O estado do Espírito no momento da morte pode se resumir assim: O Espírito sofre tanto mais quanto o desligamento do corpo seja mais lento; a prontidão do desligamento está em razão do grau de adiantamento do Espírito; para o Espírito desmaterializado, cuja consciência é pura, a morte é um sono de alguns instantes, isenta de todo sofrimento, e cujo despertar é cheio de suavidade.

Para trabalhar pela sua depuração, reprimir as más tendências, vencer as paixões, é preciso ver-lhes as vantagens no futuro; para se identificar com a vida futura, dirigir-lhe as suas aspirações e preferi-la à vida terrestre, é preciso não só nela crer, mas compreendê-la; é preciso se representá-la sob um aspecto satisfatório para a razão, em completo acordo com a lógica, o bom senso e a idéia que se faz da grandeza, da bondade e da justiça de Deus. De todas as doutrinas filosóficas, o Espiritismo é a que exerce, sob esse aspecto, a mais poderosa influência pela fé inabalável que ele dá.
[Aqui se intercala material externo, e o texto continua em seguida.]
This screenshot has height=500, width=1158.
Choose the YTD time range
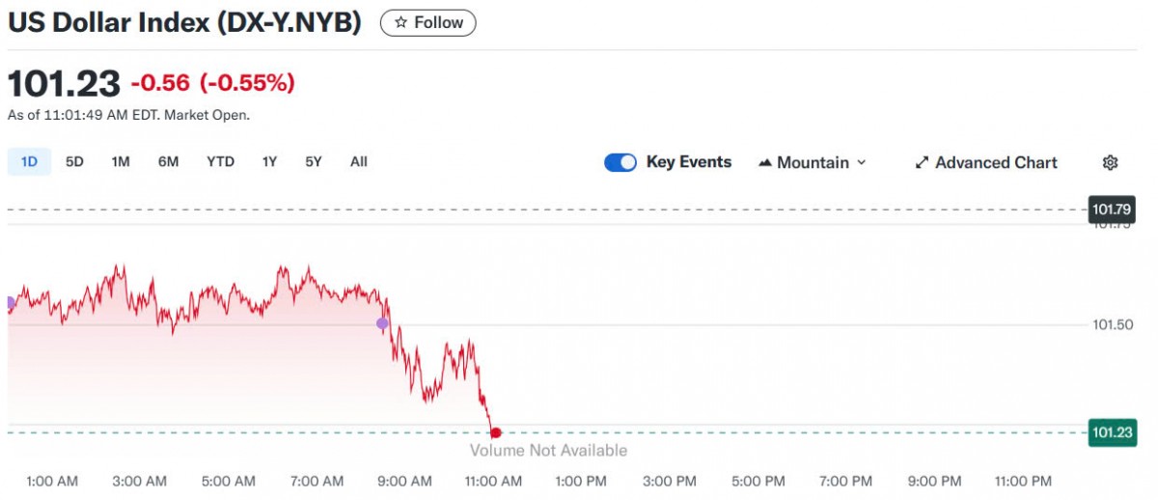220,161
O espírita sério não se limita a crer; ele crê porque compreende, e compreende porque se dirige ao seu julgamento; a vida futura é uma realidade que se desenrola sem cessar aos seus olhos; ele a vê e a toca, por assim dizer, em todos os instantes; a dúvida não pode entrar em sua alma. A vida corporal, tão limitada, se apaga para ele diante da vida espiritual, que é a verdadeira vida; daí o pouco caso que faz dos incidentes do caminho e sua resignação nas vicissitudes, das quais compreende a causa e a utilidade. Sua alma se eleva pelas relações diretas que mantém com o mundo invisível; os laços fluídicos que o ligam à matéria se enfraquecem e, assim, se opera um primeiro desligamento parcial que facilita a passagem desta vida para a outra. A perturbação, inseparável da transição, é de curta duração, porque logo o limiar transposto, ele se reconhece; nada lhe é estranho; tem consciência de sua situação.
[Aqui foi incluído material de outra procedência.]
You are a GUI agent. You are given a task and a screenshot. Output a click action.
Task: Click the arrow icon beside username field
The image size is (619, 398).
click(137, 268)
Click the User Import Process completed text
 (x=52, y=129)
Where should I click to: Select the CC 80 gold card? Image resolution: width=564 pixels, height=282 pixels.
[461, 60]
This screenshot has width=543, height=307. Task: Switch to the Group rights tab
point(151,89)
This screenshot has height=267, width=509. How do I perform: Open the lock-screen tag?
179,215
O Espiritismo, seguramente, não é indispensável a esse resultado; também não tem a pretensão de só ele assegurar a salvação da alma, mas a facilita pelos conhecimentos que proporciona, os sentimentos que inspira e as disposições nas quais coloca o Espírito, a quem faz compreender a necessidade de se melhorar. Dá, além disso, a cada um, os meios de facilitar o desligamento de outros Espíritos no momento em que deixam o seu envoltório terrestre, e de abreviar a duração da perturbação pela prece e pela evocação. Pela prece sincera, que é uma magnetização espiritual, provoca-se uma desagregação mais pronta do fluido perispiritual; por uma evocação conduzida com sabedoria e prudência, e com palavras benevolentes e de encorajamento, tira-se o Espírito do entorpecimento em que se encontra, ajudando-o a reconhecer-se mais cedo; se é sofredor, excita-o ao arrependimento, que somente pode abreviar-lhe os sofrimentos.

Fonte: O Céu e o Inferno ou a Justiça Divina Segundo o Espiritismo - Capítulo I - Segunda Parte.